What you design should be this memorable and communicable across many touchpoints. Even someone as young as three should be able to recognise it. As such, the design process shouldn’t start with a logo, or colours, or typography, but with the most important questions: “What is our purpose? What do we stand for?”
Learning: Question why you are designing something and its meaning before putting pen to paper.
Leave the door open
There are many lessons we can learn from Leonardo’s studies on flight, but perhaps least obvious, yet most inspirational, is the permission he gave himself to indulge in fantasy. His many drawings and notes may not have produced a working flying machine within his lifetime, but it allowed his imagination to soar.

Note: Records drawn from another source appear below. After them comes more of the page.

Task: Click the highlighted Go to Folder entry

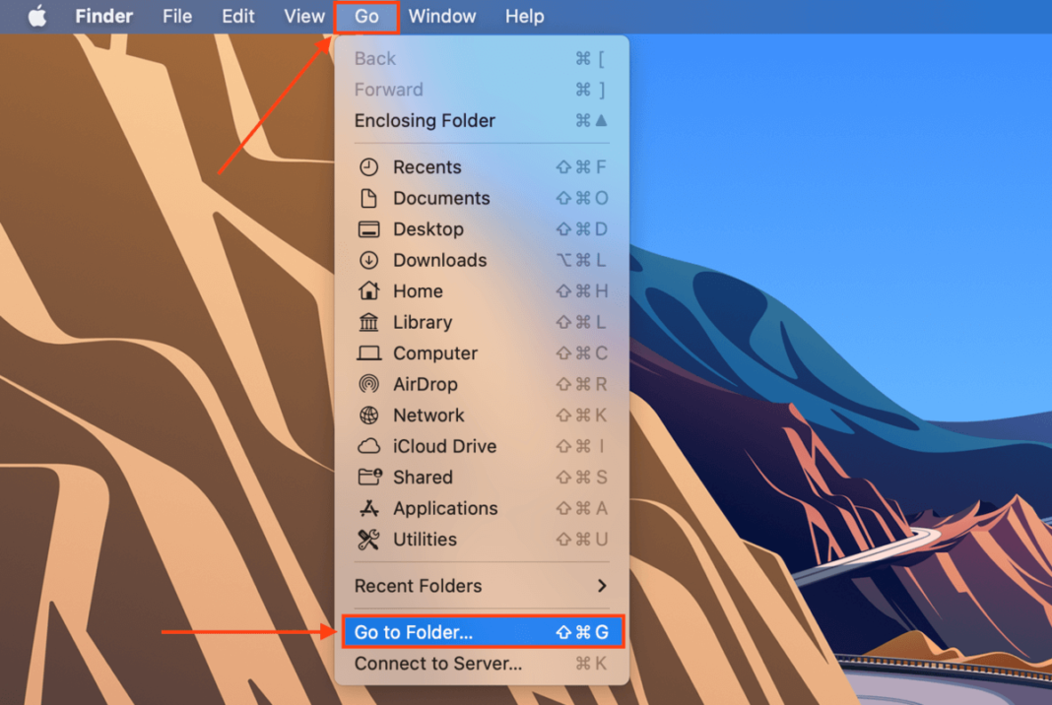Action: click(x=482, y=632)
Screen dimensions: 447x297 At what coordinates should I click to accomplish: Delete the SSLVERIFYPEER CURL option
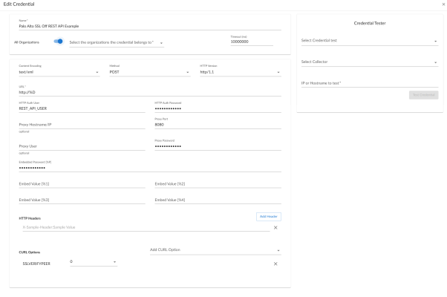[275, 264]
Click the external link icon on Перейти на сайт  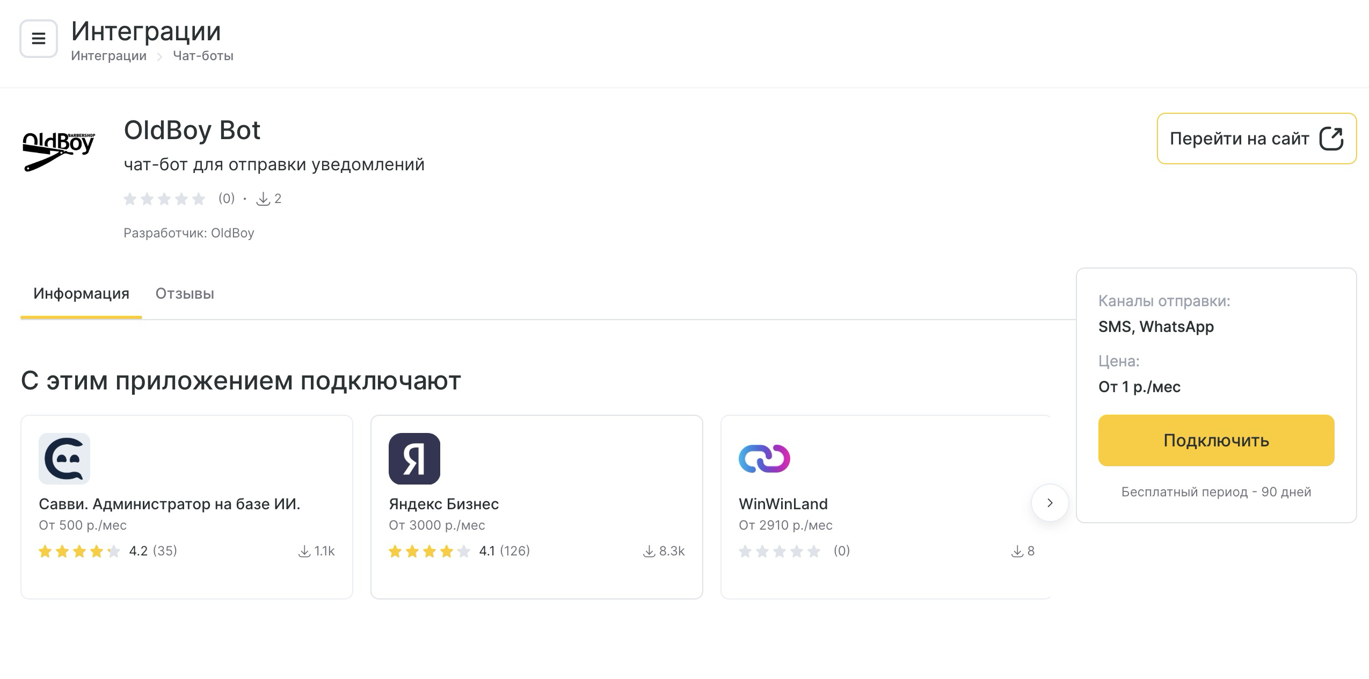[1331, 139]
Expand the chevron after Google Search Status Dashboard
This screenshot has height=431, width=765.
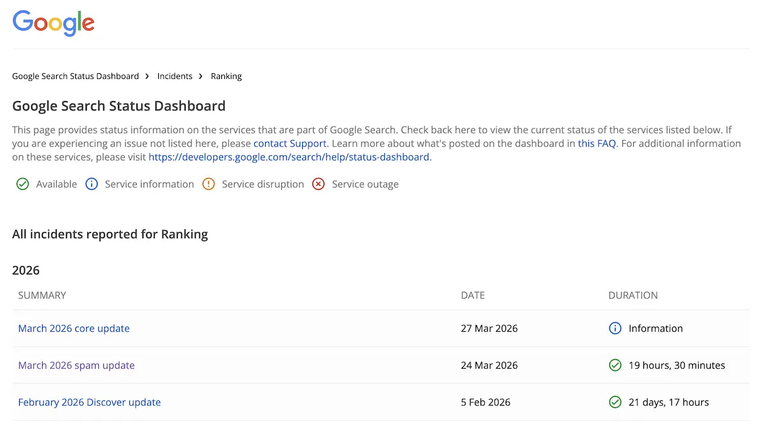[x=147, y=76]
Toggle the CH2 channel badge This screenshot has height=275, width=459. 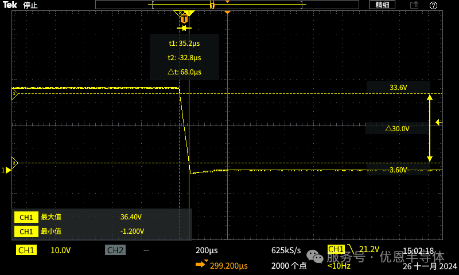(115, 250)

There is value in procrastination and experimentation.
Creativity requires time for ideas to marinate and intuitions to gel. There’s no need to rush to execution, spend time thinking beyond design—drawing inspiration from every aspect of your life, and explore the rationale behind your work. What is this design solving? As designers, we tend to close doors too quickly to simply produce a functioning product or service, but we should let the idea hang around in ether for some time.
Learning: Free your imagination of all constraints, especially time. What are you rushing for?
Drawing inspiration from artists such as Leonardo da Vinci my whole life, I learnt that creativity is a skill and not a talent.
It’s something you can develop, but you have to practice it.
It’s about creating a space where it’s safe to experiment, where you’re able to be critical and take criticism.
All you have to do now is do as Leonardo did, open your eyes, take it all in and create something like never before.